But the Research Says....
How often do we as coaches revert to “this is what the research states” when defending a point? I know, I know, we all do. Me included. If you’re like me you never stop asking why, until you seek an “answer.” Yes, I understand the answer is temporary as superior explanation is an iterative process, but the point is passionate exploration. I listen, and read well outside the scope of physical performance, but as I’ve aged, the more and more I believe it directly relates. One such podcast I listen too frequently is EconTalk. A fantastic episode in 2018 was that of Dr. John Ioannidis titled Statistical Significance, Economics and Replication. A masterful conversation ensued which led me to one of John’s papers titled: Why Most Published Research Findings are False. Important to note, Dr. Ioannidis was referencing epidemiology and medicine NOT sport science, but what better measuring tool to use as a proxy for gold standard.
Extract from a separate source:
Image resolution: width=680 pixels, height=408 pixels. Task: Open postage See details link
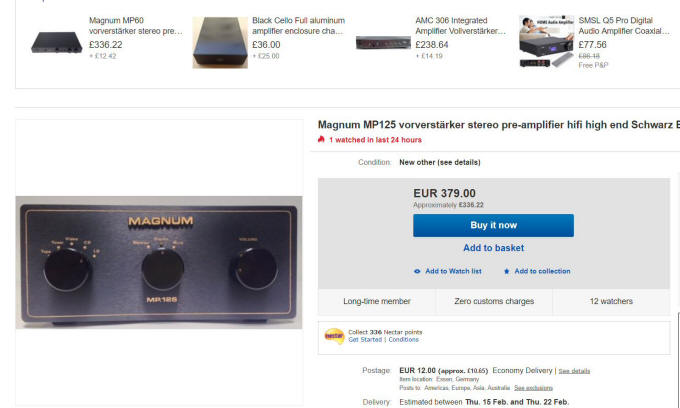tap(574, 371)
Here are a few highlights:
“Simulations show that for most study designs and settings, it is more likely for a research claim to be false than true. Moreover, for many current scientific fields, claimed research findings may often be simply accurate measures of the prevailing bias.”
Ioannidis outlies four corollaries pertaining to the probability that a research finding is true (or false):
Corollary 1: The smaller the study conducted, the less likely it is to be true. This has to do with the power of the study (1- Type II error rate). Moreover, power can be thought of as the probability of capturing an effect when in fact it does exist.
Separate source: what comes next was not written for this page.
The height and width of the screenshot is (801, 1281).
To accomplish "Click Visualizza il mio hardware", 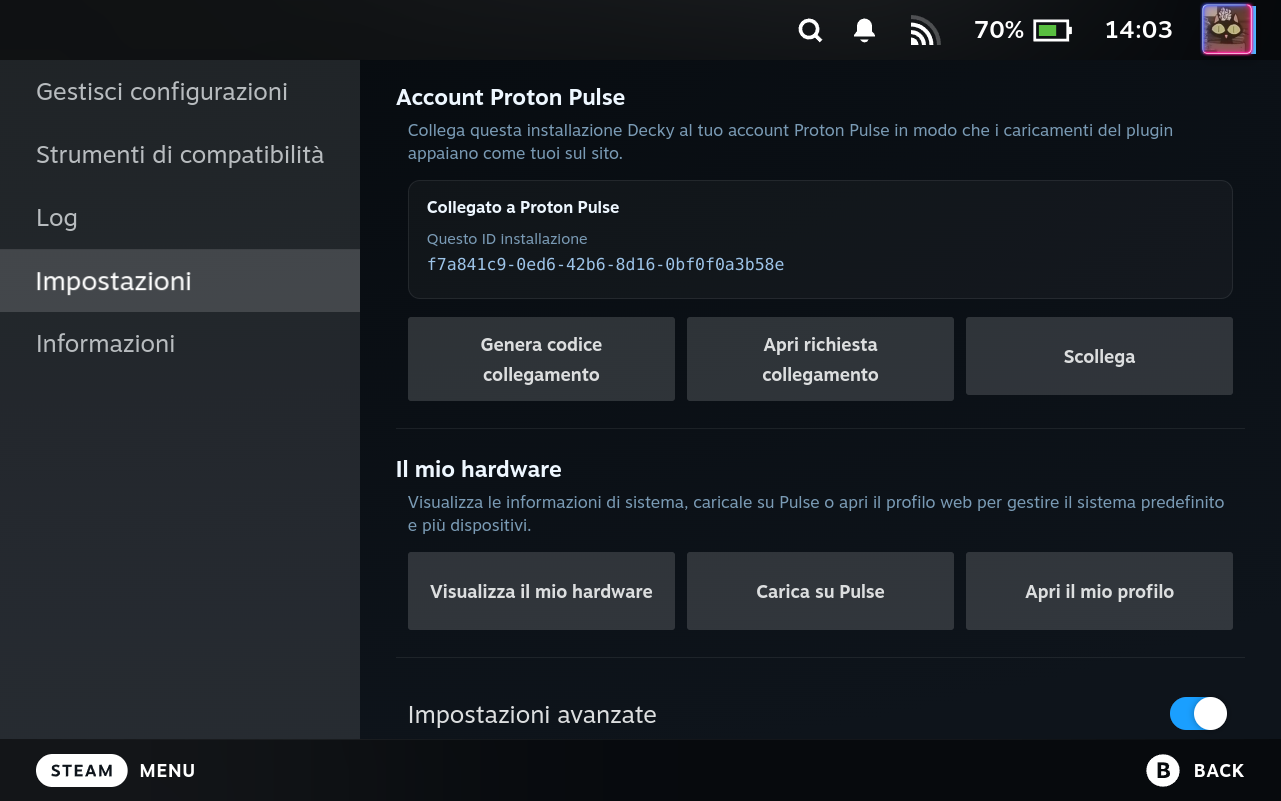I will tap(541, 591).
Corollary 2: The smaller the effect, the less likely it is to be true. Power is related to effect size. Effect size is the magnitude of change, or how big the effect is.
Corollary 3: The greater the number of tested relationships, the less likely the research findings are true.
Corollary 4: The greater the flexibly in study design, definitions, and outcomes, the less likely it is to be true.
“The probability that a research claim is true may depend on study power and bias, the number of other studies on the same question, and, importantly, the ratio of true to no relationships among the relationships probed in each scientific field.”
So, how does this relate to sports performance? Many of the studies in the medical literature are randomized controlled, and blinded studies, this typically does not happen in our field. Certainly, there are other challenges facing research in sports performance such as sample size (a sample of 25 professional hockey players is quite large as not many people make a living playing the game), bias design, confounding, and limitations of observational findings.
Perhaps the answer to these problems is pre-registration? This has been something Franco Impellizzeri has spoken about for some time. When you preregister research, researchers specify their plan in advance of the study and submit it to a registry. Preregistration separates hypothesis-generating (exploratory) from hypothesis-testing (confirmatory) research. It also prevents P-Hacking, HARKing, flexibility in study design, and reduces researchers’ degrees of freedom after the fact. In addition, replication papers attempting to answer the same question using the same methods are also extremely important. The problem is, most of these papers will not be published because journals aren’t overly interested.
Our field is extremely noisy as we study complex beings. The cumulative approximation of explanatory knowledge will continue to move the needle forward. What the research says is important...we just need to do our best to find the right kind.